Exercise goal: Edit the stretch of the seminar listing from "4. Nuclear Physics" through "Aula Salvini (LNF)" so that "University of Alberta" stands in place of "Alberta Univ.".

Passage shown:
4. Nuclear Physics (CSN3)

Uncovering Electrodynamic Design Principles of Living Cells and a Potential Role of Quantum Interactions in Cellular Signal Processing

by Dr Jack A. Tuszynski (Alberta Univ.)

Europe/Rome
Aula Salvini (LNF)

Aula Salvini

LNF

Description
The structure-function relationship is the basis of quantitative analysis of living organisms whose fundamental unit is a cell. Cellular structural and functional complexity is a challenge to our understanding of responses to various environmental changes affecting cells. Electrical and electromagnetic interactions with cells are particularly poorly understood. I will discuss recent experiments performed in parallel with computational modelling aimed to develop an integrated model of the cell as a bioelectric circuit. I will summarize key bio-electric properties of the cell as a whole and its major components, which will allow to reverse engineer the underlying bio-electrodynamic design principles. While much is known about the electric properties of cell membranes, explorations of the cytoskeleton, are still nebulous. Key cytoskeleton components, actin filaments and microtubules, play essential roles in cell motility, mitosis, cell differentiation, transport and signalling. Their elementary protein building blocks self-assemble into cell-spanning filaments, and are strongly affected by temperature, ionic concentrations, pH and other factors. These factors are involved in cellular structure formation and significantly affect cellular responses to electric and EM fields. My ultimate objective is to uncover an electrodynamic design blueprint for eukaryotic cells accounting for these factors, both generically and in comparison between normal and cancer cells. While cancer cells exhibit major changes in their electro-chemical properties compared to normal cells, this property is yet to be substantially exploited for therapeutic applications, although some promising advances have recently been made and I’ll discuss them in this talk. This work is intended to unveil a new paradigm for health and disease and enable new therapeutic interventions. Finally, in relation to the potential role of the cytoskeleton in quantum mechanisms of consciousness, I’ll report some recent experimental and computational results obtained within the Templeton Foundation supported project I am coordinating.

Dataset content:
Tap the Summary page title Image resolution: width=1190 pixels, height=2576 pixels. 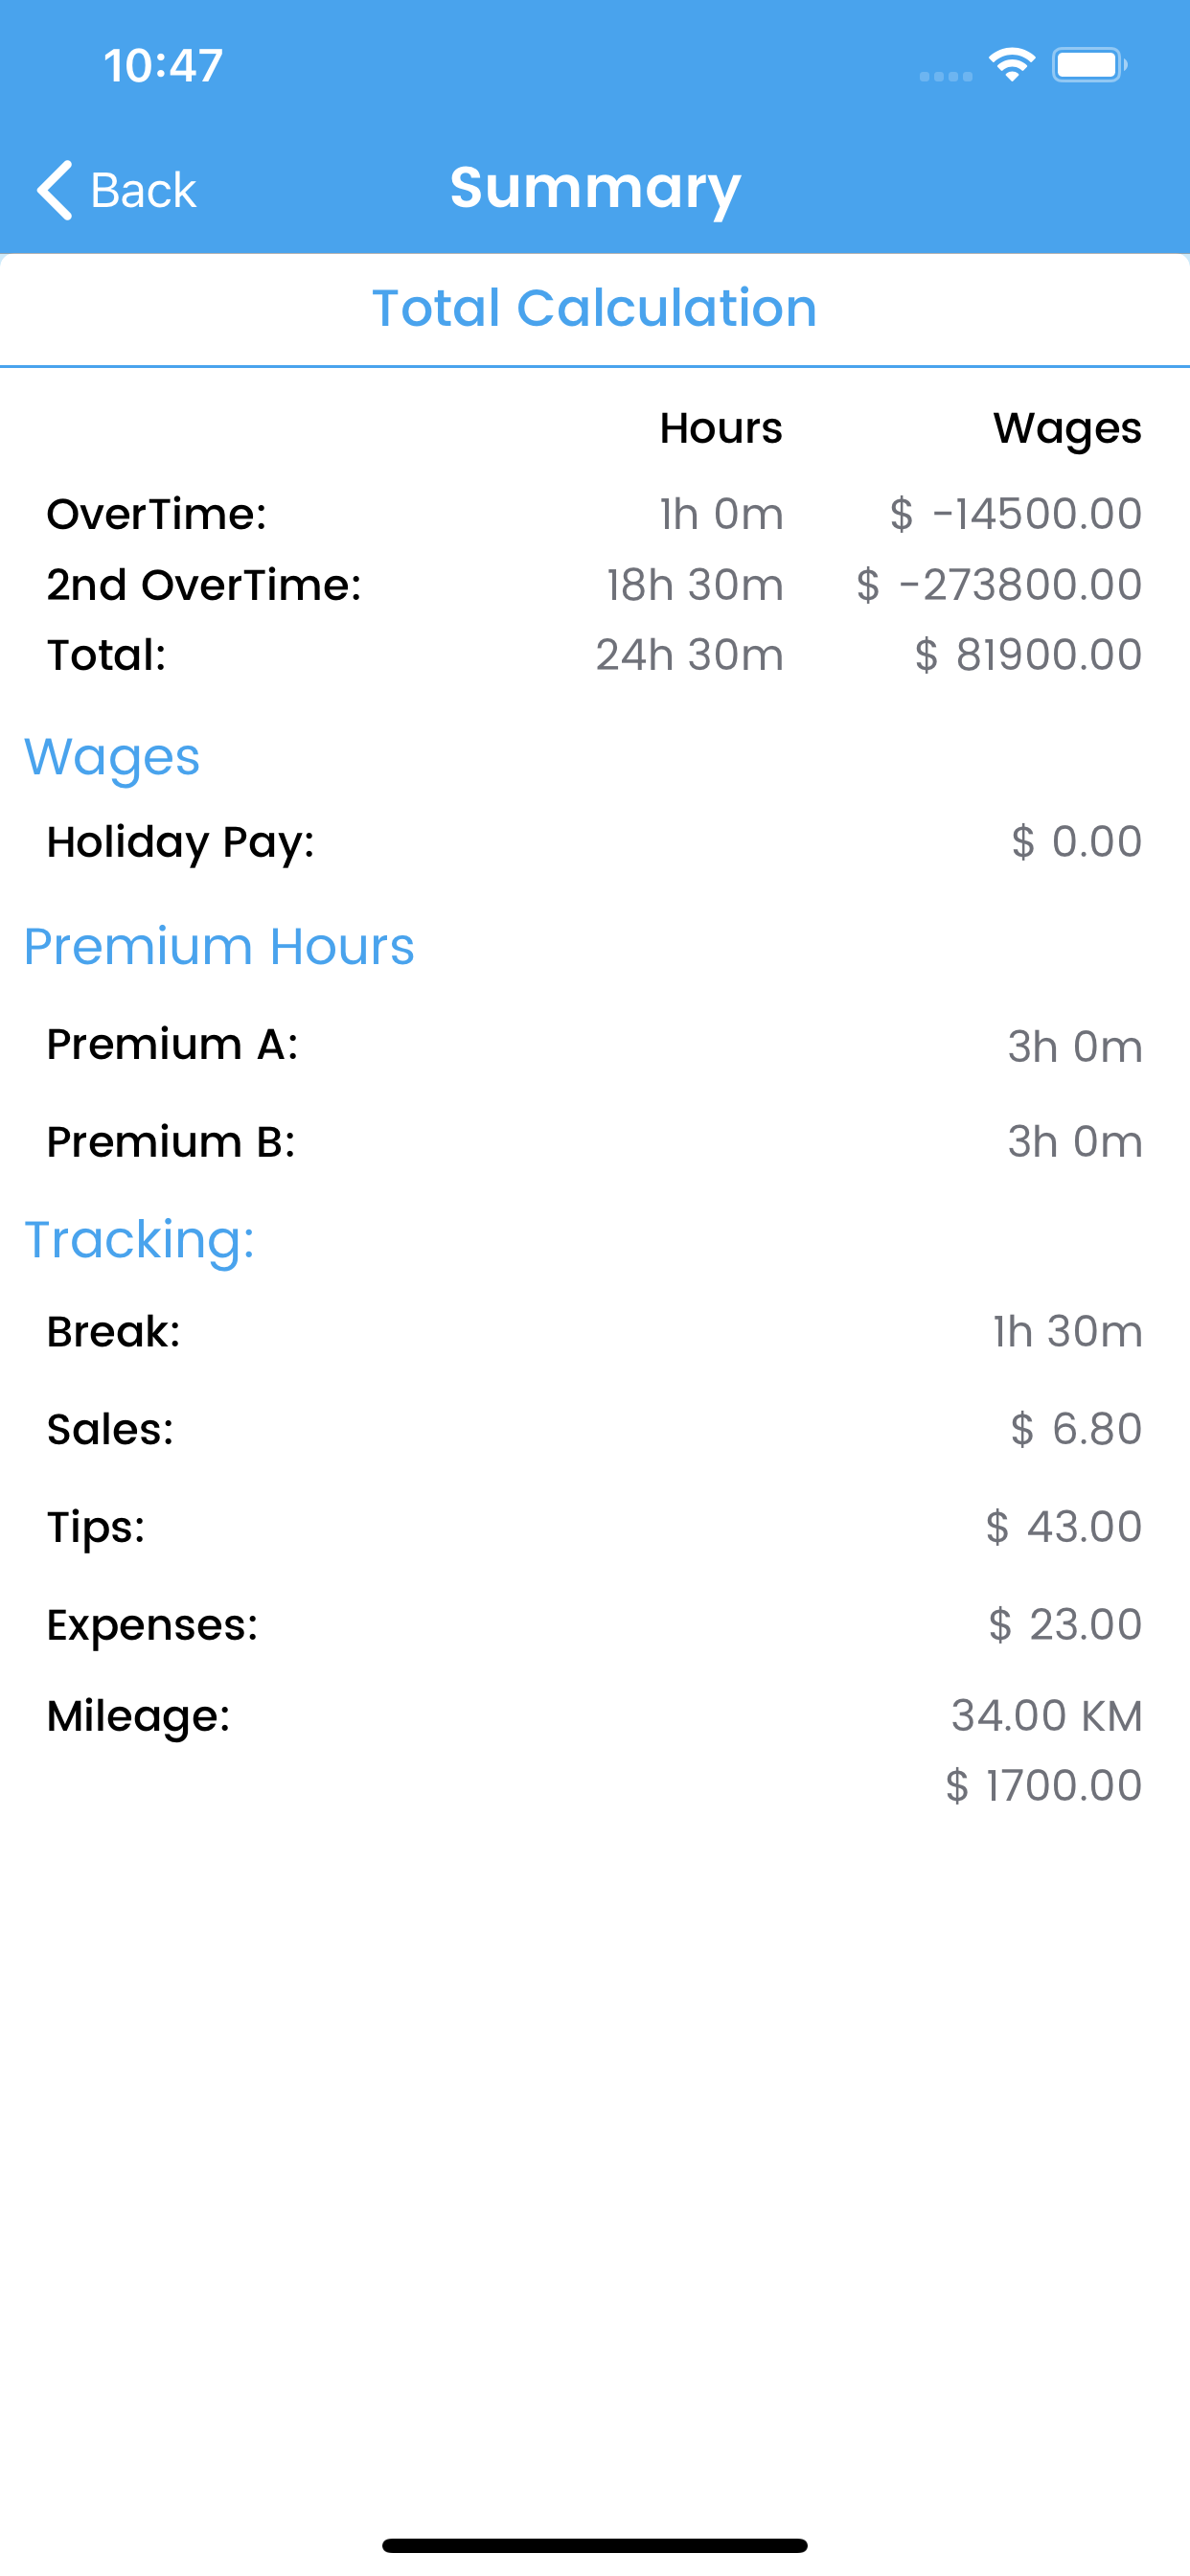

Written reply:
4. Nuclear Physics (CSN3)

Uncovering Electrodynamic Design Principles of Living Cells and a Potential Role of Quantum Interactions in Cellular Signal Processing

by Dr Jack A. Tuszynski (University of Alberta)

Europe/Rome
Aula Salvini (LNF)